I’ve made quite some progress the last days in the parser work for KDevelop4’s python support. That means the plugin itself doesn’t compile at all anymore🙂
Thats quite ok, given that I’ve exchanged the parser generator (switched to the kdev-pg-qt) and that created a new AST from hand based on the Python 2.6 language reference. That new AST is closer to the actual structure of the code, whereas the generated AST is closer to how the language can be parsed. I’ve already started a AST builder that creates the new AST structure from the existing AST and also integrated that into the parser driver.
The result is sthat now the parser and its structures can be discarded as soon as the new AST structure is built. That should reduce memory overhead quite a bit as all the strings for tokens that are not used in the AST (like keywords, operators and such) are not held onto.
One hard small stumbling block was that kdev-pg and kdev-pg-qt didn’t initialize the token members in the generated AST. This results in them being initialized to 0. Obviously thats a proper token index in the token stream and you get a valid token and thus token text for that index. Unfortunately this means that whenever you have a rule like this: ( name=IDENTIFIER | 0 ) you need an extra boolean to store wether the member name actually was parsed or not.

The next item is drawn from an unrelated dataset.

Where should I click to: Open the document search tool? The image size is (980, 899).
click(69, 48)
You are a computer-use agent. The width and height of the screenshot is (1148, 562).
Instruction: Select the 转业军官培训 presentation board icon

The solution: Let kdev-pg-qt create proper initialization code. First attempt, done late last night (2-4 am) was obviously stupid and didn’t even get close to it. The right way was of course creating a new Generate-class that uses the visitor pattern to let the default visitor do the hard work of walking the kdev-pg-internal model and only hook into the variable declarations. In that part you have access to the member variable information and can print something like (*yynode)->name = -1;. This Generator put right after creating a new AST node solved my problem. Thats my 3rd feature contribution to kdev-pg(-qt), YAY🙂
To close this post just a short note regarding the bashing going on on the dot: KDE4.0 is for enthusiasts, developers and eventually power users. Not for average joe who’s accustomed to kde3’s desktop and hesitant to change his habits. And quite frankly I don’t see that much of a difference between plasma and kde3 desktop from the users pov, its a taskbar with applets (or plasmoids, whatever), a desktop where you can put things (things being not only icons but also cool widgets) and a menu. And Aaron, before you get passionate again😉, I know the underlying technology is completely different and the abilities of plasma are way beyond what kicker and Co could ever deliver – but it really doesn’t look all that different at first glance.